2、3年前からショートテニスやラージボール卓球などのスポーツに親しんでいます。今年になってから、小走りをしたときに左膝が「カクッ」と力が抜けたように折れて、ひざまずくようになることがあります。痛みはありません。スポーツをしているときは力を入れているためか、なりません。何か悪いところがあるのでしょうか。(福井県越前市、68歳女性)

 【お答えします】尾島朋宏・福井総合病院リウマチ科部長整形外科医師

 ■靱帯の損傷が原因か

 「カクッ」と膝が折れる症状は通常「膝くずれ」といわれ、前十字靭帯(ぜんじゅうじじんたい)損傷や大腿四頭筋(だいたいしとうきん)(太ももの筋肉)の筋力低下が原因とされています。相談者は68歳の女性でスポーツをよくされるということですが、以前に膝をけがされたことはなかったでしょうか?

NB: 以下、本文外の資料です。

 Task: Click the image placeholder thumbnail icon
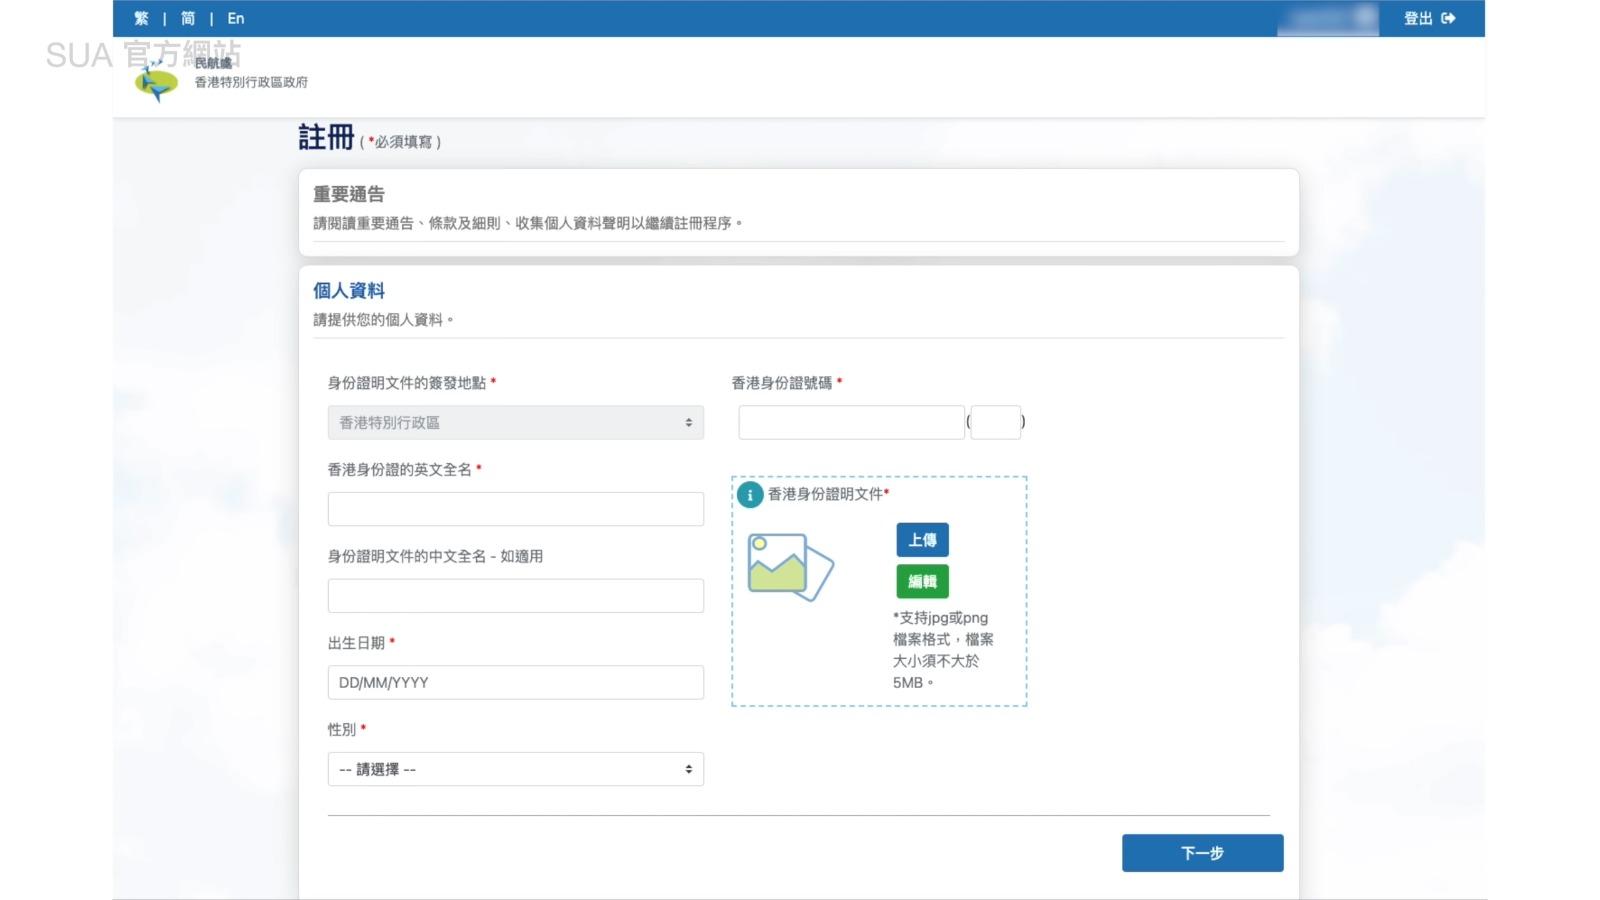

 スポーツ選手の膝のけがの中で、前十字靭帯損傷は最も多いものの一つです。前十字靭帯とは大腿骨(太ももの骨)と脛(けい)骨(すねの骨)をつなぐ靭帯で、膝の安定性に非常に重要です。ストップ、ターン、ジャンプの着地などの際に負傷することが多く、スキー、バスケットボール、サッカーなどでよく起こります。

 負傷すると「膝が抜けた感じ」がして、その後スポーツを継続できなくなることが多いです。膝に血がたまり、はれと痛みが数週間は続きますが、負傷直後の急性期を過ぎると日常生活には困らなくなります。

 膝の不安定性の徒手的検査とMRIなどで診断が可能ですが、早期に診断と指導がされないと、一見治ったように思ってしまい放置されることがあります。そのまま無理をしてスポーツをし続けると、膝くずれの繰り返しにより半月板や軟骨の損傷が大きくなり、膝のひっかかりや伸びにくさを生じることもあります。はっきりしたけがの自覚のない場合や、軽く膝をねじっただけで、腫れや痛みが軽度の場合もまれにあるので注意が必要です。

 ■症状続くなら受診、検査を

 若いスポーツ選手であれば、前十字靭帯を再建する手術を行うことが多いのですが、中年以降の方の場合は他の損傷や希望されるスポーツに応じて治療法を決めます。

 また前十字靭帯損傷がなくても、何らかの原因で大腿四頭筋の筋力が低下し、膝くずれを生じている可能性があります。痛みがある場合は膝や腰の老化現象が原因であることが多いのですが、痛みがない場合は神経や筋肉自体に問題がある可能性もあります。症状が持続しているようであれば、早めの病院受診と精密検査をお薦めします。

 はっきりした原因が見つからない場合は、より積極的に大腿四頭筋の筋力訓練を行うべきです。